Time to Evaluate

Are Course Evals Due for a Rethink?
img049
Photo by Elise Wilcox.

“Our current system is an embarrassment and must be improved.”

These were the words of Charles Bailyn, the then-chairman of Yale College’s Teaching and Learning Committee, as they were written in a November 2002 Yale Daily News column. The embarrassing “system” to which Bailyn referred was Yale College’s student course evaluation program, and the News column was his position paper in support of reform.

In 2002 and prior, on the last meeting of each class, a professor would distribute paper surveys — “Yale College Course Improvement Forms,” they were called — asking students for their opinions of the course. Invariably, though, the majority of the students’ responses would be hurried and haphazard — scribbles and snap judgments made by college kids eager to finish their semester. It was all so bad, Bailyn said, that an “otherwise routine” accreditation visit had ended in “pointed” criticism of the student course evaluation program.

In the face of the evaluations’ criticism and ineffectiveness, in the 1997–’98 school year Bailyn’s committee launched a search for alternatives. And by 2002, they had found a solution: an online course evaluation program that would ask students to review their class experiences before they could access their semester grade. The system would give students more time to reflect and assess. Response rate to the evaluations would increase, testing showed, as would the quality of the written comments. As an added bonus, with easier distribution, students would be able to review course evaluations from prior years before finalizing their schedules.

At a faculty meeting in November 2002, the online course evaluation plan passed with unanimous approval by a faculty optimistic and confident about its returns.

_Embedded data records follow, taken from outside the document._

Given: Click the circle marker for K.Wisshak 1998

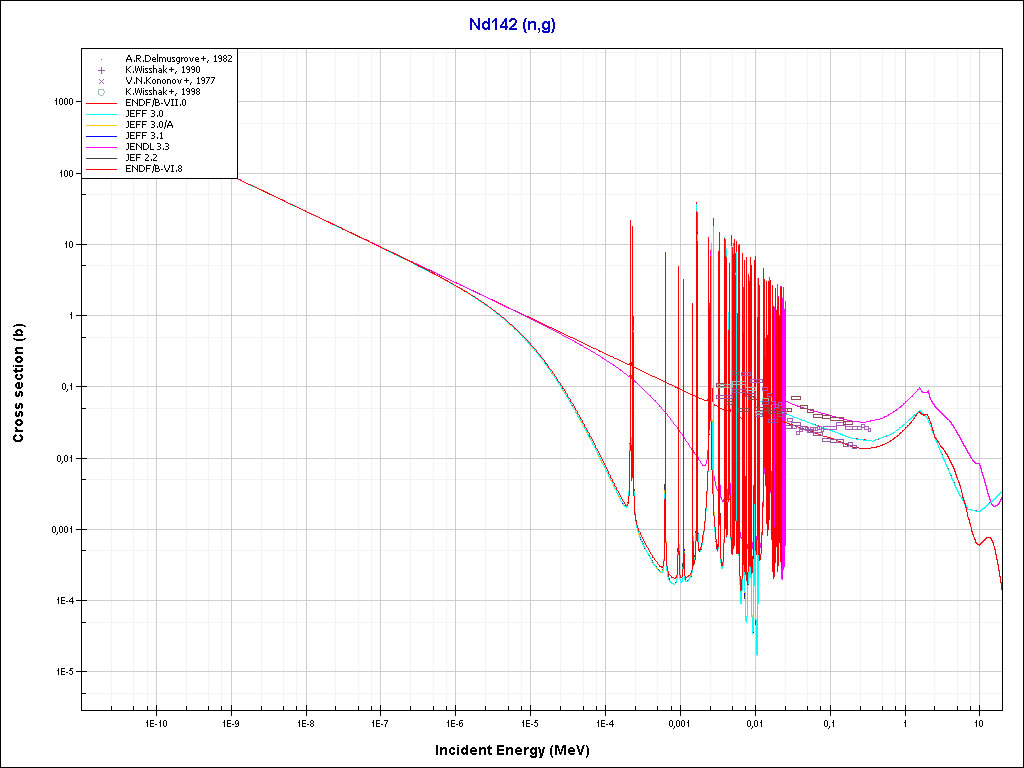Looking at the screenshot, I should click(x=102, y=92).
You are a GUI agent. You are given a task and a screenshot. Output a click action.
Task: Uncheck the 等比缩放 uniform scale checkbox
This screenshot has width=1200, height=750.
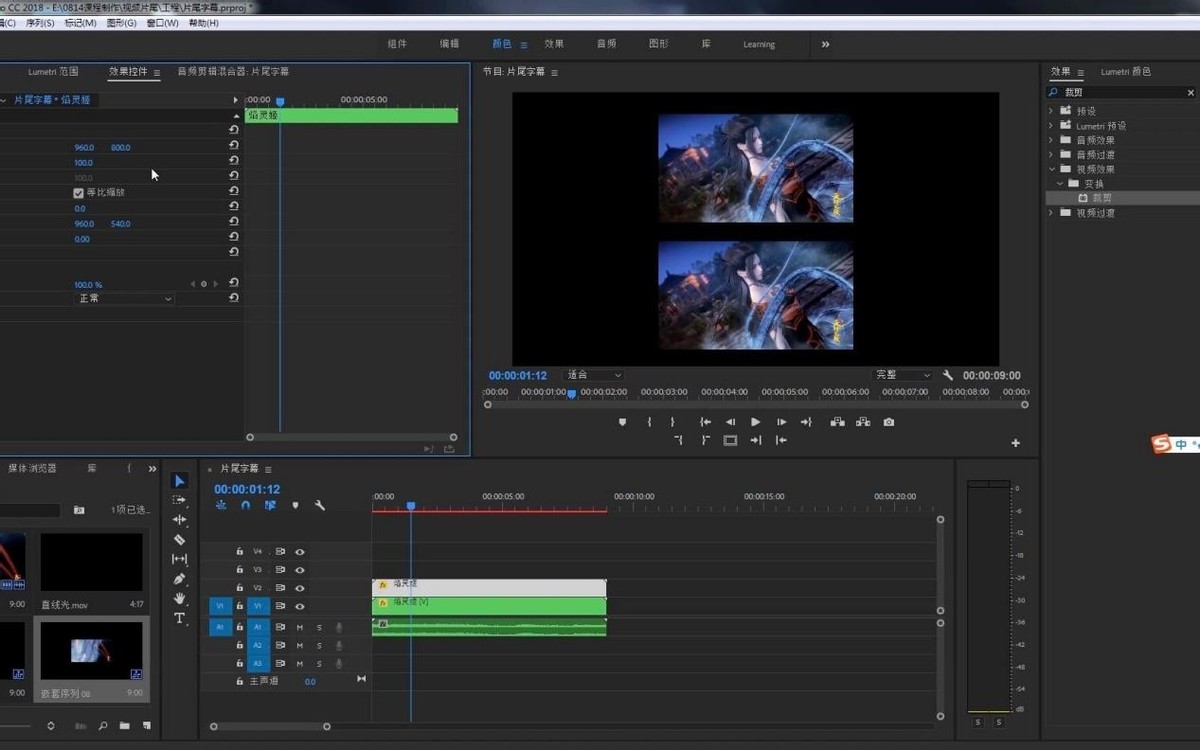[x=79, y=193]
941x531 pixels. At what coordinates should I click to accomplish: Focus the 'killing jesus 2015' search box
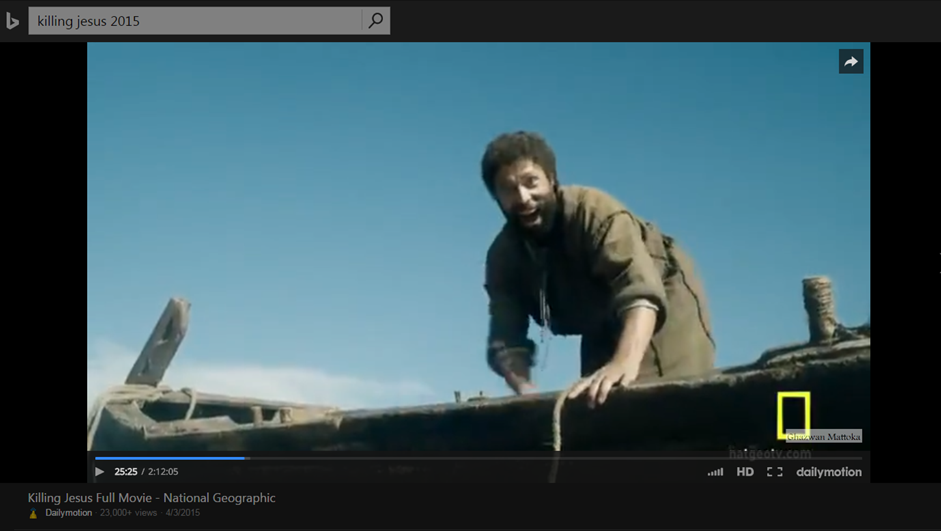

Evaluation response rates reached 86 percent in the first semester, and Bailyn was back in the News, lauding its early success: “I’m very pleased that students took this as seriously as they did,” he said.

 

We’re now over 10 years removed from that faculty meeting, and though we are still using that same online course evaluation system, professors are no longer optimistic nor confident about the returns. Given that students are still required to face the forms before viewing their grades, the response rate remains as high as anyone could have promised — 95 percent, this past fall — but professors have found that students are actually writing less online than they did on the old forms.

“Frankly, I wish that students took a little more time with the written comments,” history professor John Gaddis said. “It seems like part of the focus of these online evaluations is numerical — having students rate the courses as ‘Excellent’ or ‘Very Good’ — but I don’t really have any use for those numbers. In the older system, if you wanted to make a comment, there was really no option but to write out your thoughts or suggestions; now, when you read the written comments, it just says, ‘Best course ever!’ or ‘Awesome!’”

Professor Holly Rushmeier, chair of the Department of Computer Science, goes so far as to say that, in her experience, “the quantitative elements actually distract from the comments.”

And just how brief are these student comments? Of nine students interviewed for this article, just one reported taking more than 10 minutes to complete the eight-question surveys. Five students reported taking as little time as two minutes or less on each.

A random sampling of 250 student evaluations suggests most Yalies share a similar approach. Eight of the nine interviewed students reported spending the most time on the question, “How would you summarize [course name] for a fellow student? Would you recommend [course name] to another student? Why or why not?” But of the sampling of 250 responses to that question, less than one-third contained more than 50 words, and just 19 responses contained more than 100 words.

It’s no surprise, then, that many professors no longer agree with Bailyn’s 2003 pleasure in “how seriously” the students took the change. As English professor Lawrence Manley said, “Students just don’t put enough time into the forms for them to be helpful.”

 

It may be that the course suppliers — the professors — aren’t finding the online evaluations informative, but, as it turns out, the consumers — Yale students — are. All nine students interviewed characterized the evaluations as at least somewhat helpful to them, and all reported consulting evaluations when making decisions during shopping period.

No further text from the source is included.